L’Italia farà del rilancio dell’economia europea il suo principale obiettivo per realizzare il quale occorre unità politica e integrazione a tutti i livelli per disegnare un’altra Europa, più coesa, più solidale, capace di coniugare rigore e crescita. Da tempo l’ Europa, priva di una sua precisa identità, vive  una profonda crisi istituzionale esasperatasi nel quinquennio di euro-crisi. Commissione e Consiglio Ue si sono progressivamente indeboliti fino a ritrovarsi di fatto agli ordini dei Governi nazionali e del metodo intergovernativo che muovono sempre più l’Unione a scapito del metodo comunitario. Si tratta ora di  “ri-orientare” insieme il cammino europeo per fronteggiare una pericolosa disgregazione (Regno Unito), con il rischio di riportare indietro le lancette della storia, nel ricordo dei tragici lutti e distruzioni del passato.
 Sono ben delineati gli elementi centrali del “Programma di presidenza italiana” : flessibilità nei vincoli di bilancio (per i cofinanziamenti legati ai fondi strutturali) in cambio di riforme rivolte allo sviluppo e all’occupazione, investimenti a supporto della ripresa (con l’auspicabile ricorso agli eurobond), sviluppo di una comune politica migratoria a livello europeo (potenziare mezzi e risorse), lotta alla disoccupazione giovanile. Con 26 milioni di disoccupati in Europa, la creazione di posti di lavoro è un fattore chiave per riconquistare il sostegno dei cittadini al processo di integrazione europea.
L’Europa ha bisogno di riforme e di innovazione per la crescita. Una risposta europea efficace alla crisi economica e finanziaria che deve tener conto in primis dell’importanza dell’economia reale e poter contare su solidi settori manifatturiero e dei servizi.

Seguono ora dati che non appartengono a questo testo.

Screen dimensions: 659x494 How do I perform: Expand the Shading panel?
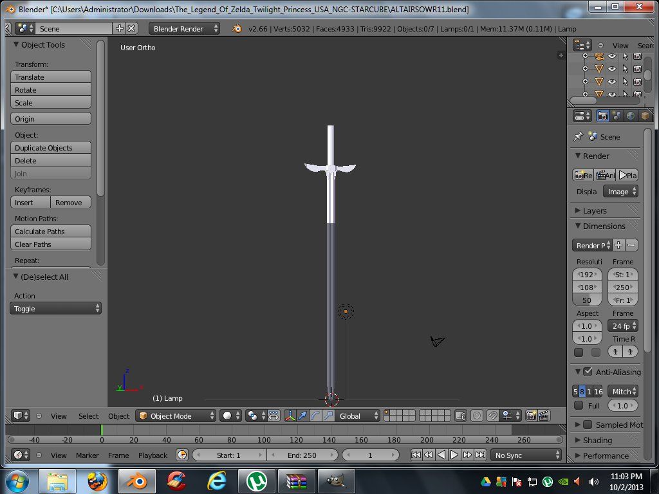tap(597, 440)
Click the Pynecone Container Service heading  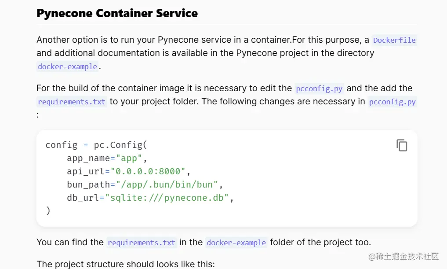pos(117,13)
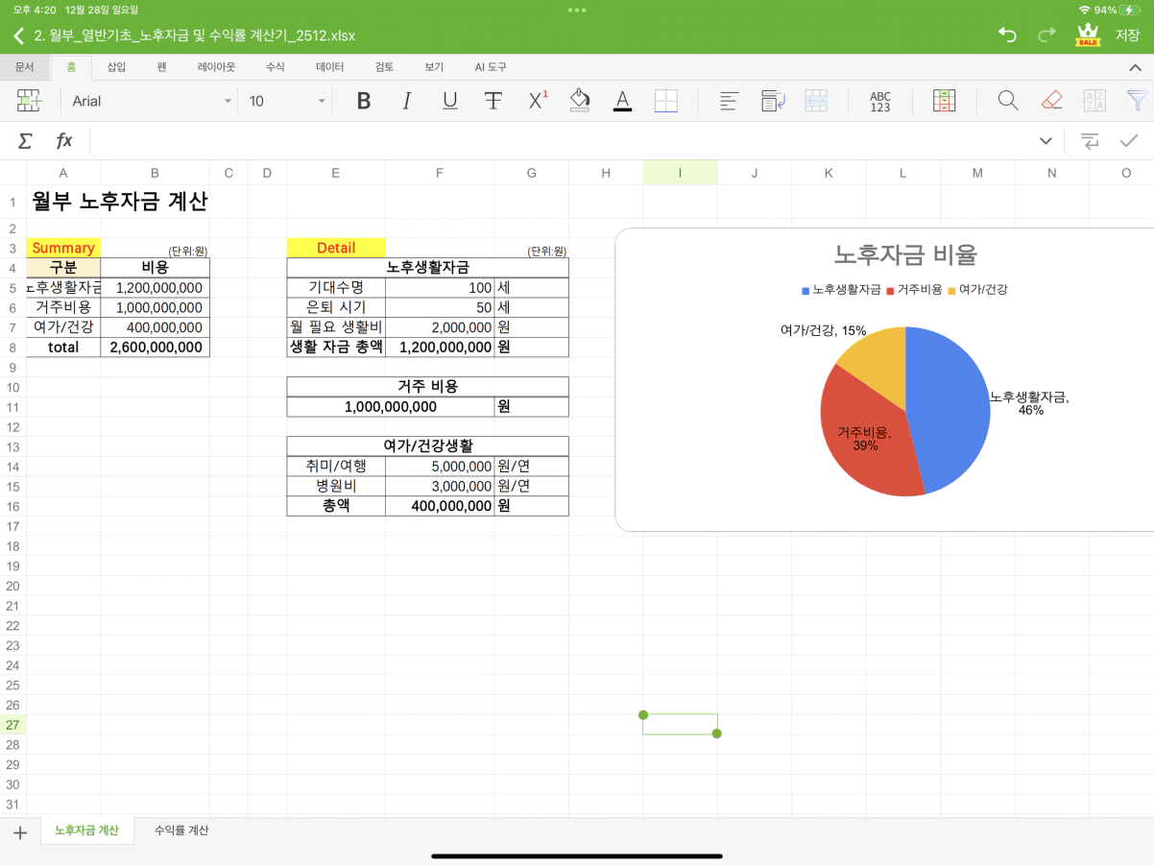Viewport: 1154px width, 865px height.
Task: Expand the formula bar chevron
Action: click(1046, 141)
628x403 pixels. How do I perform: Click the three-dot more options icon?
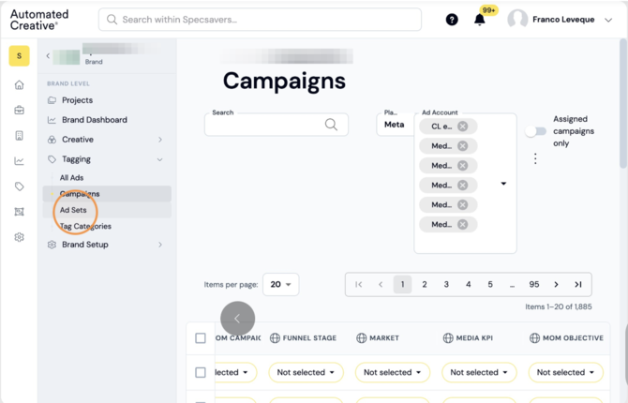tap(535, 159)
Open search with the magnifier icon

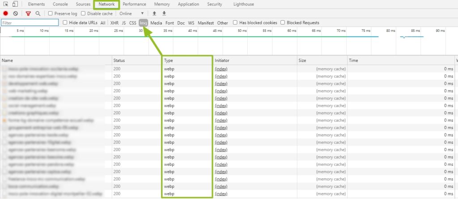click(x=38, y=14)
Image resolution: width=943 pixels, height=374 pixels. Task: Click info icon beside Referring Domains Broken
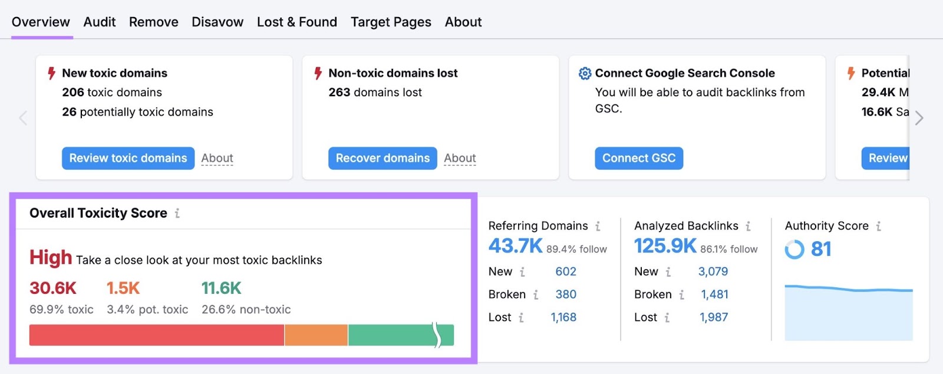[536, 295]
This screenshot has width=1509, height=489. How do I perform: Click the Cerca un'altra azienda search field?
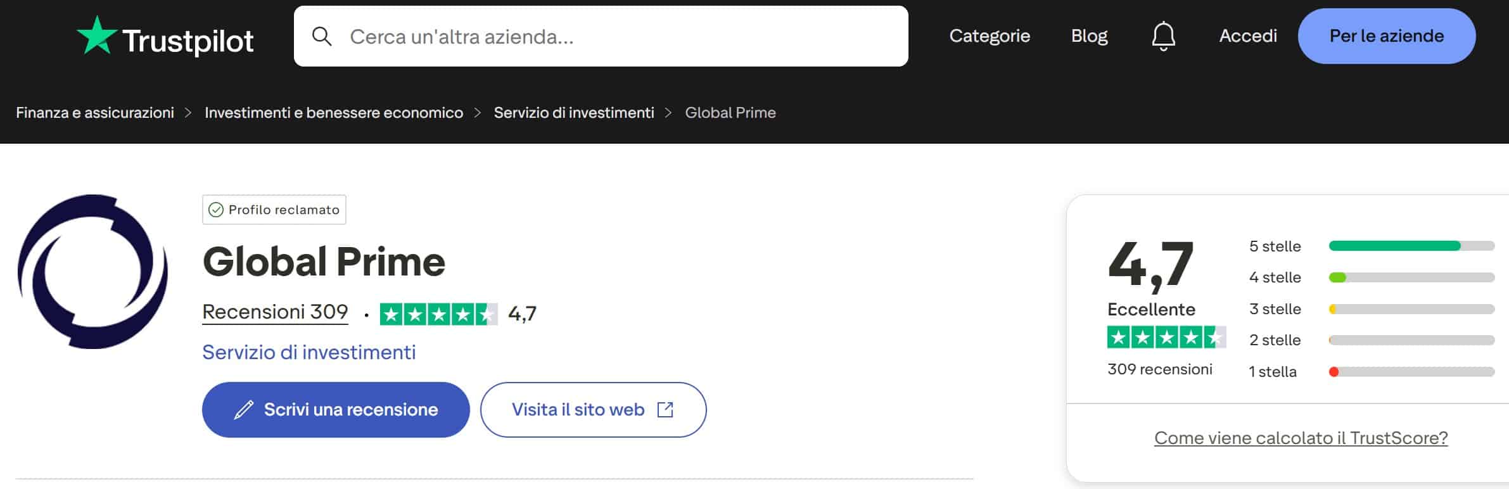click(570, 37)
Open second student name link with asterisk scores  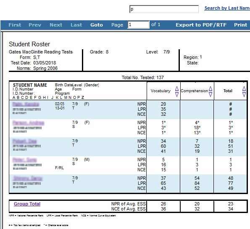[x=29, y=122]
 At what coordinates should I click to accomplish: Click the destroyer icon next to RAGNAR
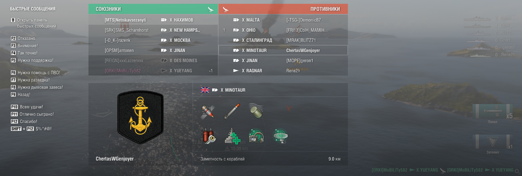pos(236,71)
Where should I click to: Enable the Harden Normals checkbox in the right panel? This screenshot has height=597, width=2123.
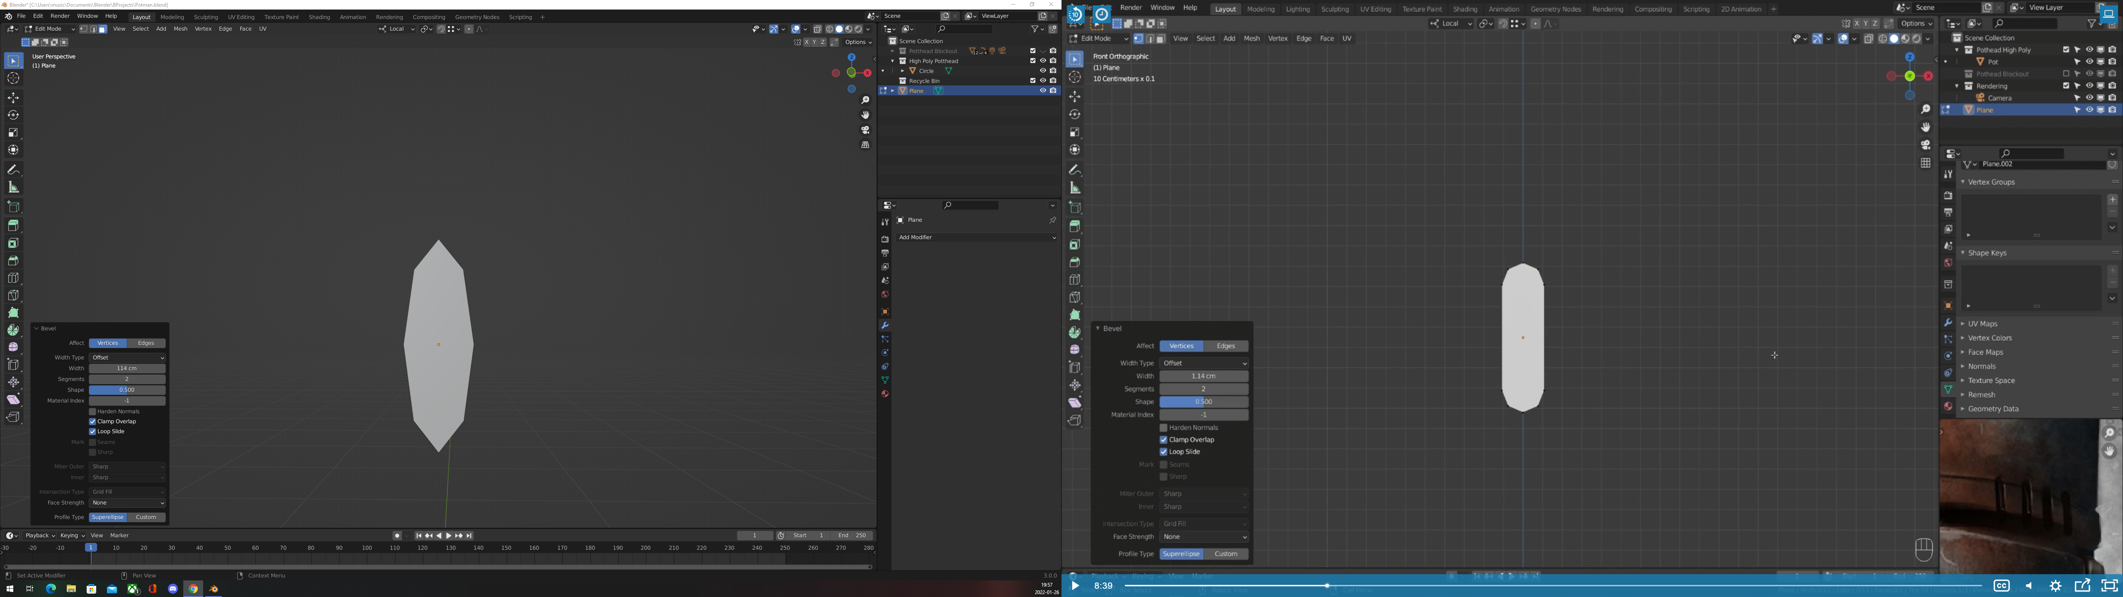pyautogui.click(x=1164, y=428)
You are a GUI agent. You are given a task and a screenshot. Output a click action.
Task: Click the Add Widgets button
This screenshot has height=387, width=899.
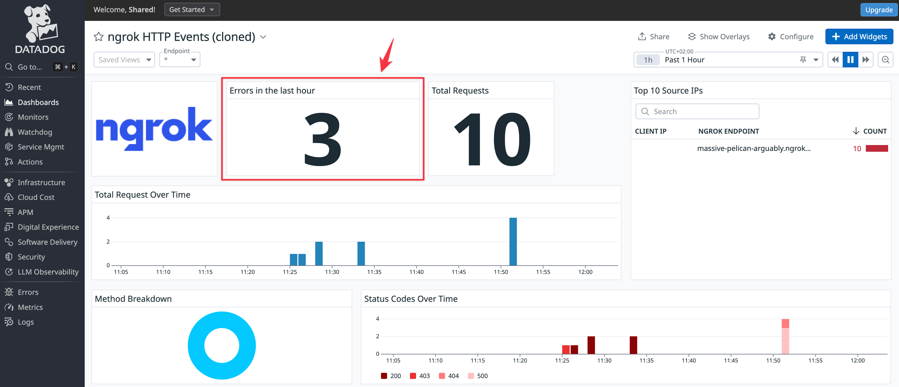859,37

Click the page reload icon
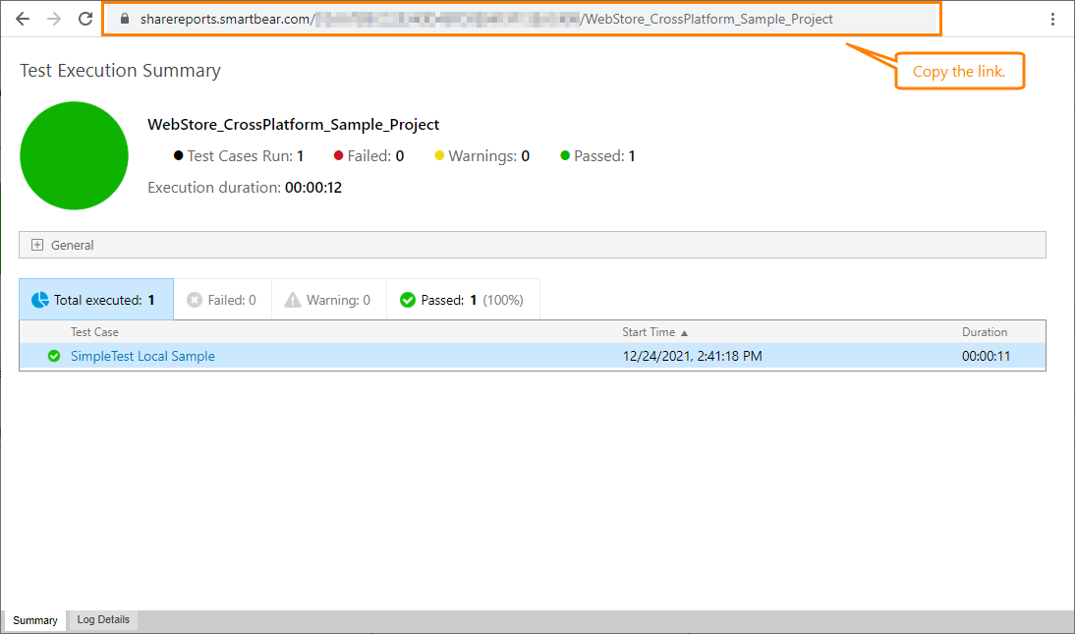coord(85,18)
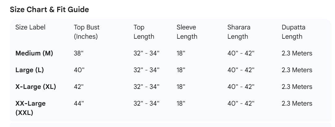Click the Sleeve Length column header
This screenshot has height=127, width=335.
(187, 32)
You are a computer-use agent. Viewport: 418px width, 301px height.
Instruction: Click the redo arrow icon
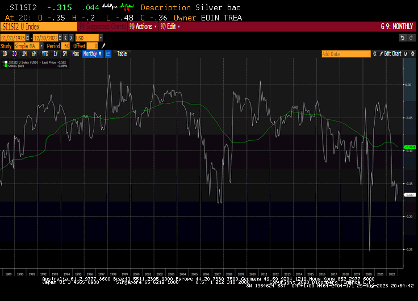click(x=412, y=37)
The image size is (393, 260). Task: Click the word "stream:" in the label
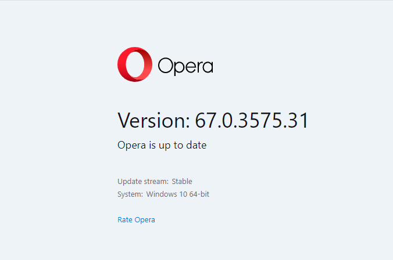click(x=156, y=181)
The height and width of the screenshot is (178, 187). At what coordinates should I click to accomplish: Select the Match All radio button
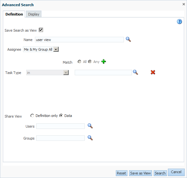pyautogui.click(x=79, y=62)
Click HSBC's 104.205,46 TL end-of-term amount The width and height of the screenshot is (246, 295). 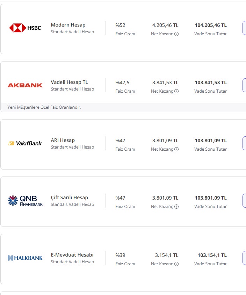(211, 25)
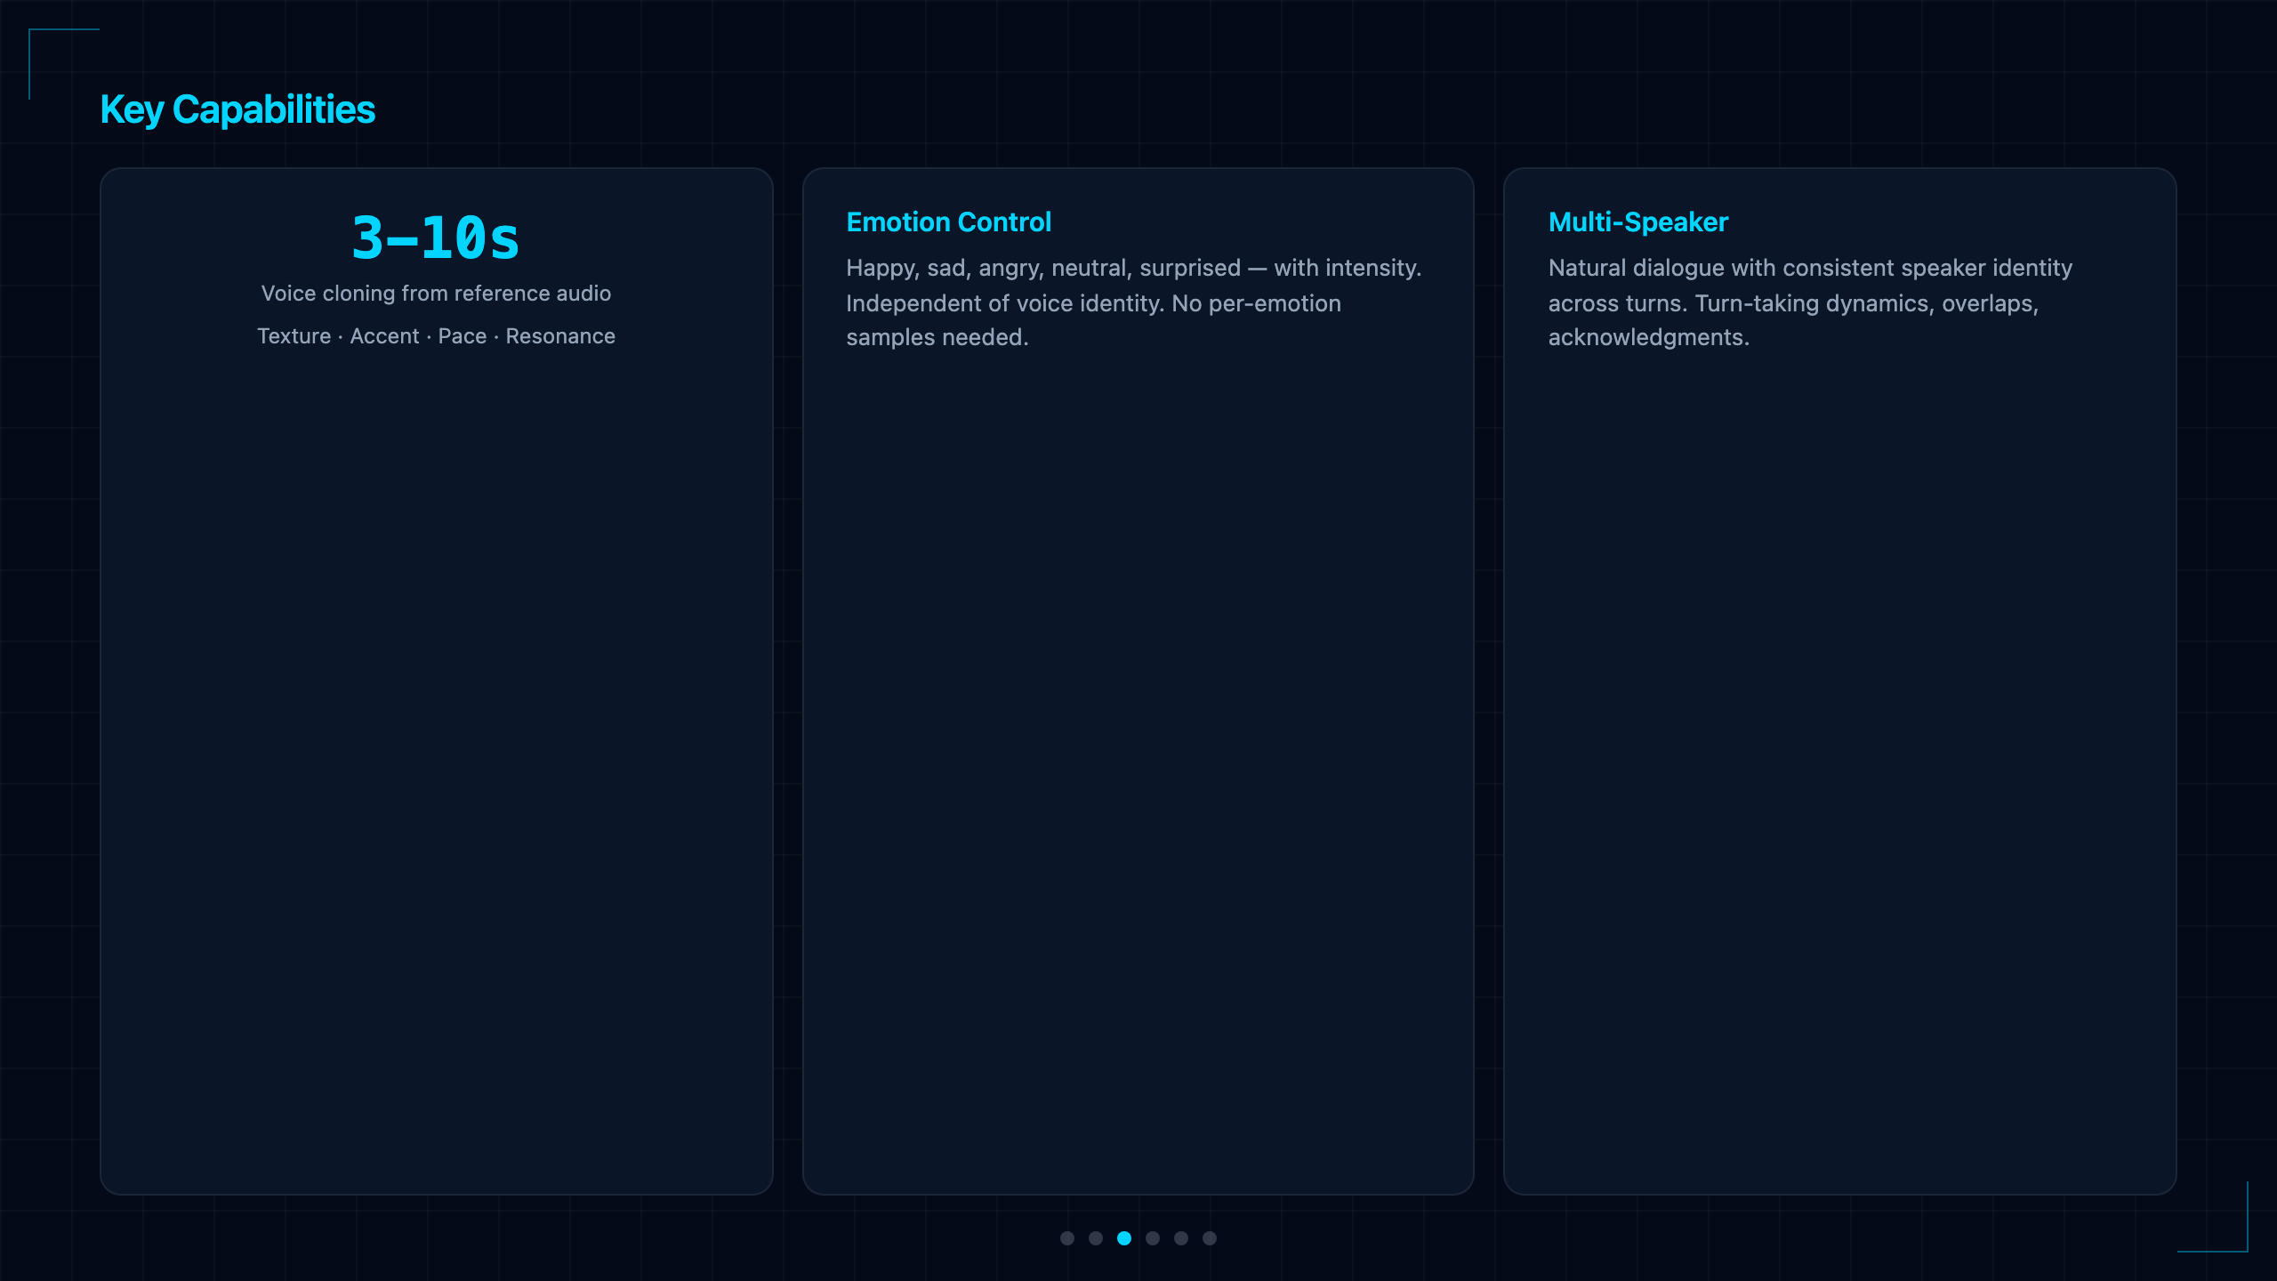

Migliorare la competitività industriale sarà una delle attività prioritarie della Presidenza italiana. “Il settore industriale europeo, comprese le piccole e medie imprese, è un fattore importante per la crescita, la produzione, l’occupazione, l’innovazione e le esportazioni”.
Un’Europa dunque più vicina ai bisogni dei cittadini, alle aspettative di crescita solidale e a uno sviluppo sostenibile all’interno di “uno spazio di democrazia, diritti e libertà”, che presuppone il buon funzionamento delle istituzioni europee, una governance efficace. Malgrado sia emersa negli ultimi anni una certa disillusione per la moneta unica, rimane intatto, secondo il documento programmatico della Presidenza italiana, il potenziale dell’Unione economica e monetaria (UEM) di creare benefici condivisi e un ambiente economico solido per imprese e famiglie.
Saprà la “Generazione Telemaco” di Matteo Renzi rilanciare il progetto europeo e riannodare il filo della storia a favore della integrazione politica del Vecchio Continente, smentendo i profeti di sventura che si aggirano in Europa? Ne riparliamo fra sei mesi.